## Provided information:
___

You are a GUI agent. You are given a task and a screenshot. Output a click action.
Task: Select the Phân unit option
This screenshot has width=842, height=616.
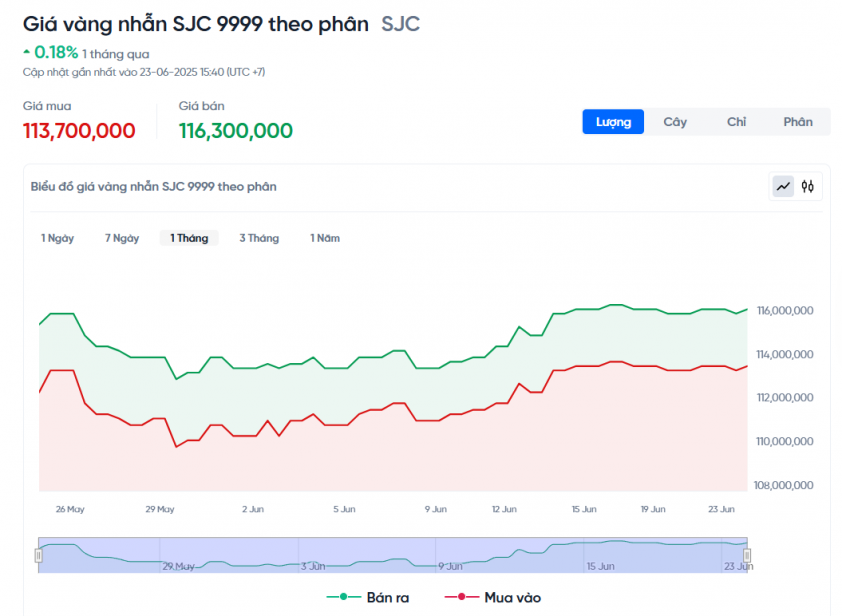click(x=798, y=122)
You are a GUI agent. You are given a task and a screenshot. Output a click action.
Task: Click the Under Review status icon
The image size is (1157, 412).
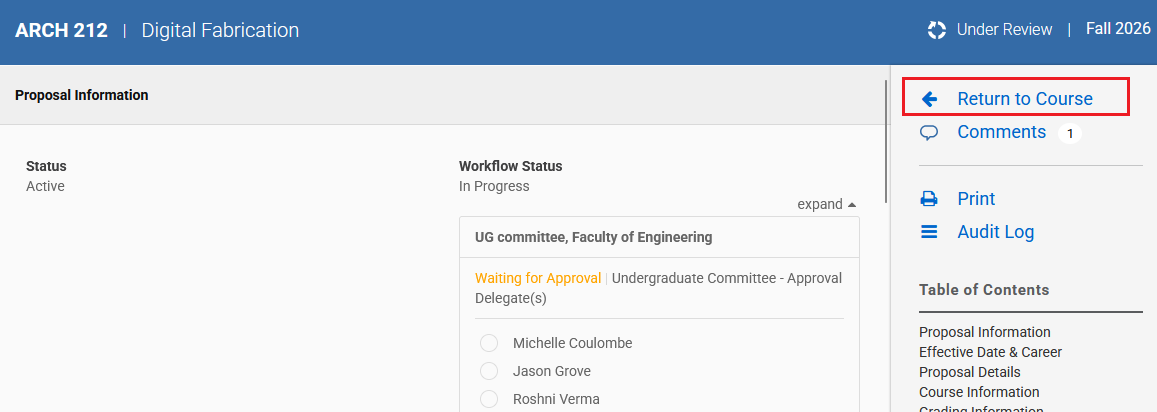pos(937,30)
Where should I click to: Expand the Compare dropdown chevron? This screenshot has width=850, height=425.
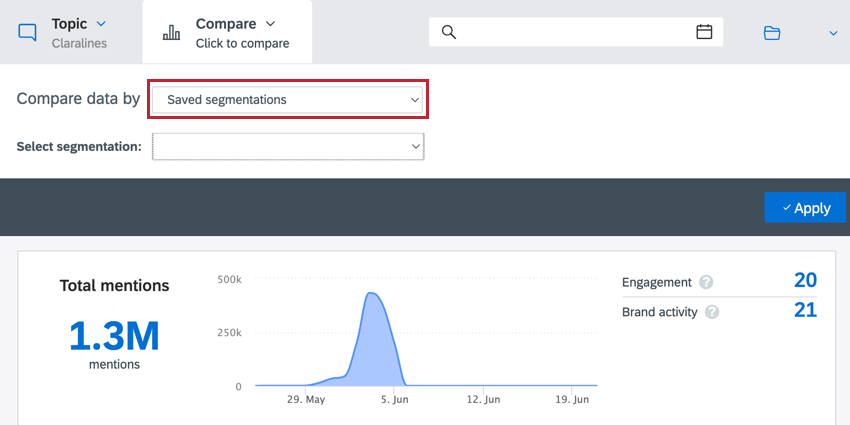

___

## Challenge:
Could you copy out the text of every entry above, word for word and line by line, while leaving the pictures out?

## Task response:
You are a GUI agent. You are given a task and a screenshot. Output a click action.
Task: Select the Phân unit option
This screenshot has width=842, height=616.
click(x=798, y=122)
You are a GUI agent. You are given a task and a screenshot. Output a click action.
Task: Click the Under Review status icon
The image size is (1157, 412).
pos(937,30)
Where should I click to: Expand the Compare dropdown chevron? This screenshot has width=850, height=425.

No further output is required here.